現代の価値観や教育の下では、「死」を後ろ向きで暗く哀しいものだと捉えがちだ。だが、それは必ずしも正しいとは言えない。実際現代は心を病んでいるひとも多いし、喜びを感じながら生きて、死んでいけるひとのほうが少ないように思える。だから、私もそのようなひとたちの悩みや体験を聴き取り、自分の身を振り返ると同時に、同じようなことの繰り返しを少しでも減らしたいと思い、そのような体験を書き起こすことも多い。

しかし、なかには自然に死を受け入れ、むしろ晴れ晴れと元気になるひともいるのである。たとえば、あるひとは肉体を離れてすぐ、私に笑顔でこう言ってきたのである。

あぁ、すっきりしたよ!

そのひとは死ぬ前、自発呼吸ができなくなり、しばらく呼吸器や管を付けられていた。そしてそのまま息を引き取ったのだが、そのひとの死を知らされ、私がそのひとに意識を向けた瞬間、当の本人が私に笑顔で

すっきりしたよ!

と言ってきたのである。その理由はこうだ。

呼吸器やらなにやら、あれって苦しいんだよなぁ〜。手を喉に突っ込まれたって苦しいってのに、鼻からも口からも管ときちゃあ、想像してみろよ!もう少しで喉も切開されそうだったし、息もしづらいし、もう、あの時点で半死半生だよな。いやいや、ラクになった、すっきりした!

そしてこうも言う。

俺は死んだんだよな?けどなんだ、からだは軽いし、気分はいいし、なんだか若返ってないか?いったいどういうことなんだ?というか、なんでお前は俺と話せてんだよ?

まくし立てるような、威勢のいい話しかたは、まったく彼らしいものだった。彼は特に信仰心が篤いほうではなかったが、生来のカラッとした気質からか、私の説明を聴いてから受け入れるのも早かった。

なるほど、お前はイタコみたいなもんだったんだなぁ。
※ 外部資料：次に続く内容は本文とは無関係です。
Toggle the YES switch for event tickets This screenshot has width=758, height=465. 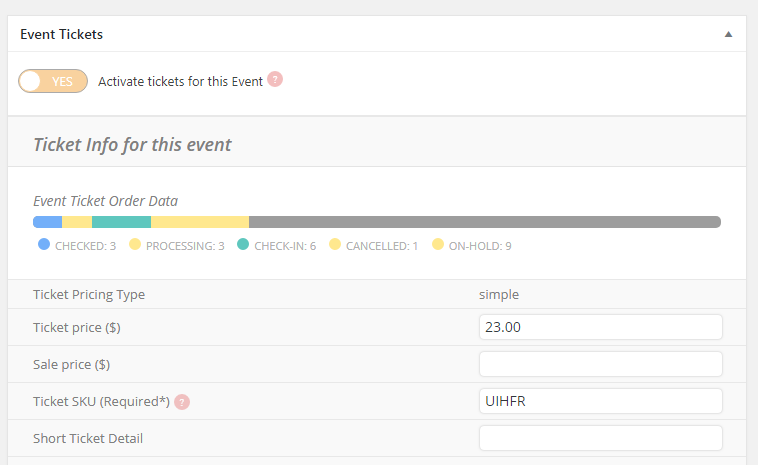pos(53,81)
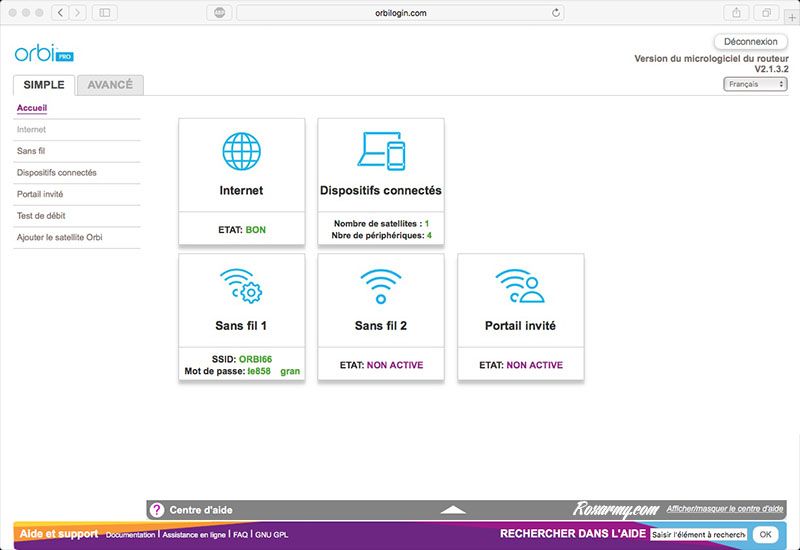This screenshot has width=800, height=550.
Task: Open the Français language dropdown
Action: click(755, 85)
それならそうと言ってくれりゃあ……でも、信じなかったかもなぁ、病院に連れて行きはしなかっただろうが。でも、実際に自分がなったんだから、今となっちゃあそういうことなんだと納得もいく。つまり俺は、「おまけの人生」を手に入れたってわけだ

「おまけの人生」とはなかなかな言い回しである。私は生まれ変わりの仕組みなども説明したうえで、彼に尋ねた。

それで、これからはどうするつもり?

すると彼はこう言った。

まずはゆっくり散歩でもすらぁな。ただ気になんのは、家族がいつまでも哀しんでることさ。死んじまったもんはしょうがねえ。せめてあと1日、あと1日でもたってよぉ、俺はもう完全燃焼したぜ? むしろ管から解放されて、若返って儲けもんってぐらいさね。それを泣かれちゃあ、こっちも逆に困っちまう。だからってどうすることもできねぇけど、しばらくは、見守っているよ。その気持ちは、伝わってくれるんだろう?
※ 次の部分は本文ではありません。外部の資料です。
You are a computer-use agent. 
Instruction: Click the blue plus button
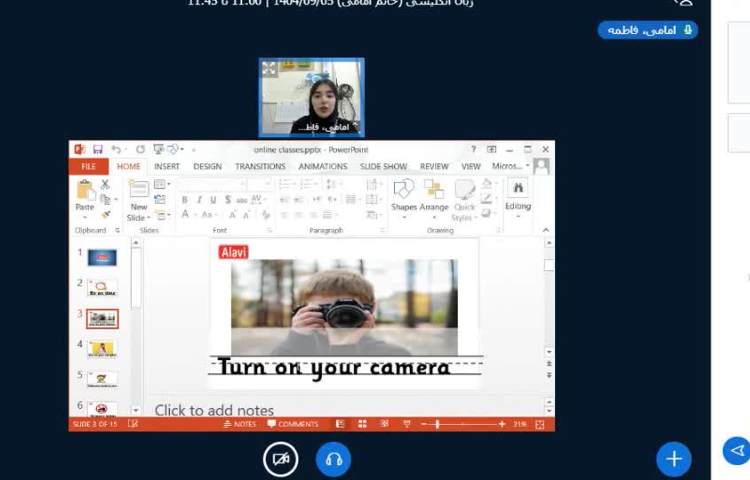click(x=673, y=458)
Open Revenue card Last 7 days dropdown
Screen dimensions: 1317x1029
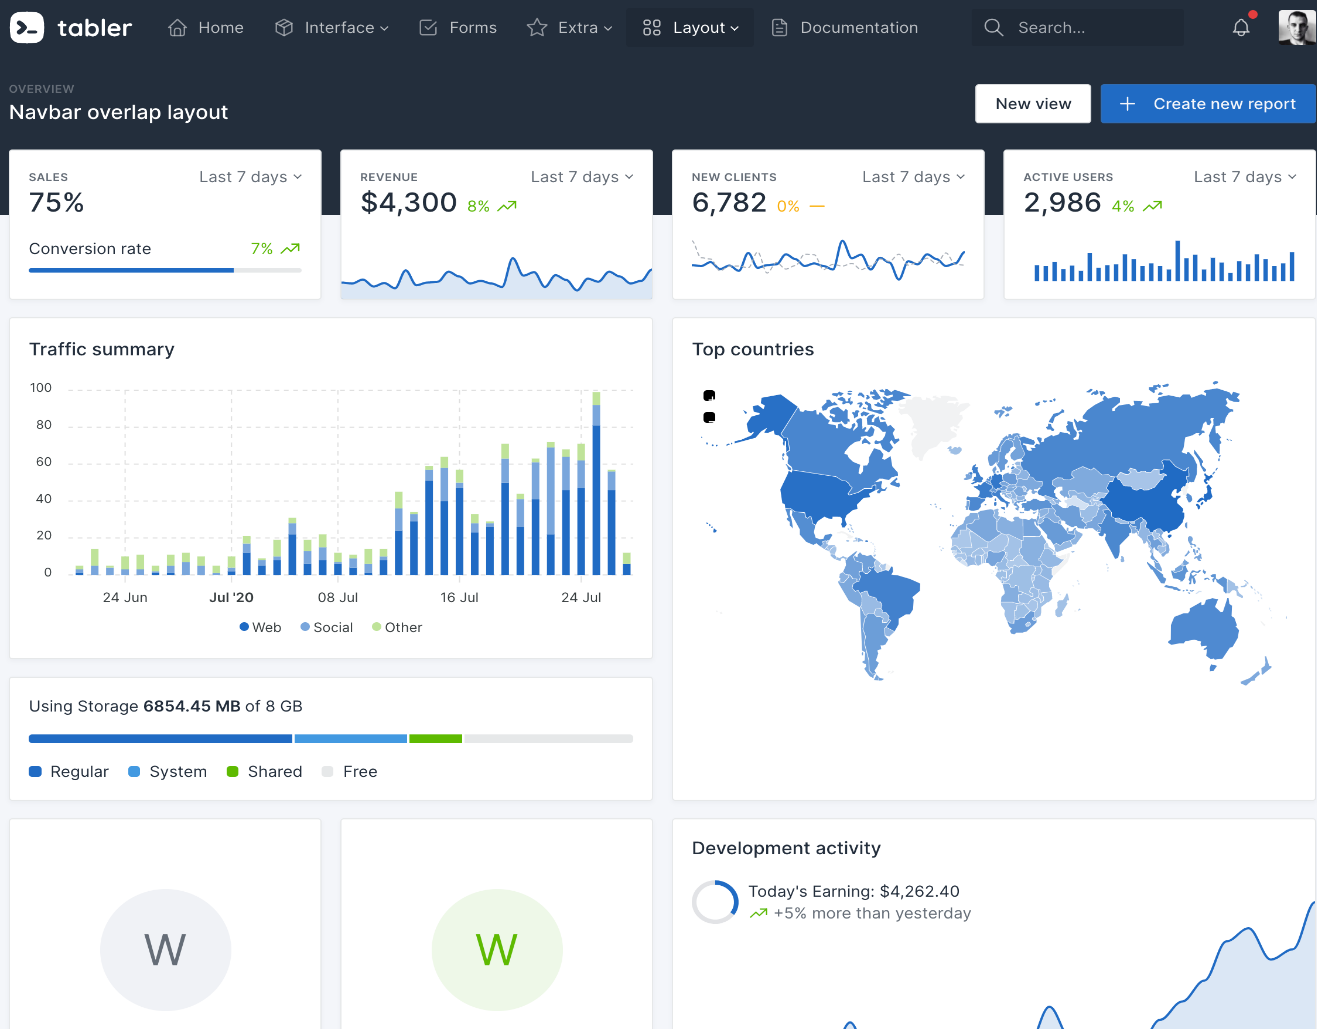582,177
そうだよ。向こうの気持ちがあなたに見えているように、気持ちはどこにいても通じてるんだ。だからきっと、みんなわかってくれるよ

そう私が答えると、彼は安心して、また笑顔になってこう言った。

いろいろあったけど、俺は、しあわせだったよ。みんなに看取られて、許されて死んでいけた。たいしたこともできなかったし、反省もあるが、いい人生だった。みんなにも、そうやって生きてもらいたいよなぁ

その後、私は彼と食事をともにした。彼は食べることが好きだったので、とても喜んでいた。そしてひとしきり話したあと、彼は

またな

と言って去っていった。

やはり、死んでいても生きていても関係ないものだ。彼は彼だった。そして、私もそのような実例を見て安心した。このように生きて、死ぬこともできるのだと。そして私も、彼のように死にたいものだと、改めて思ったのである。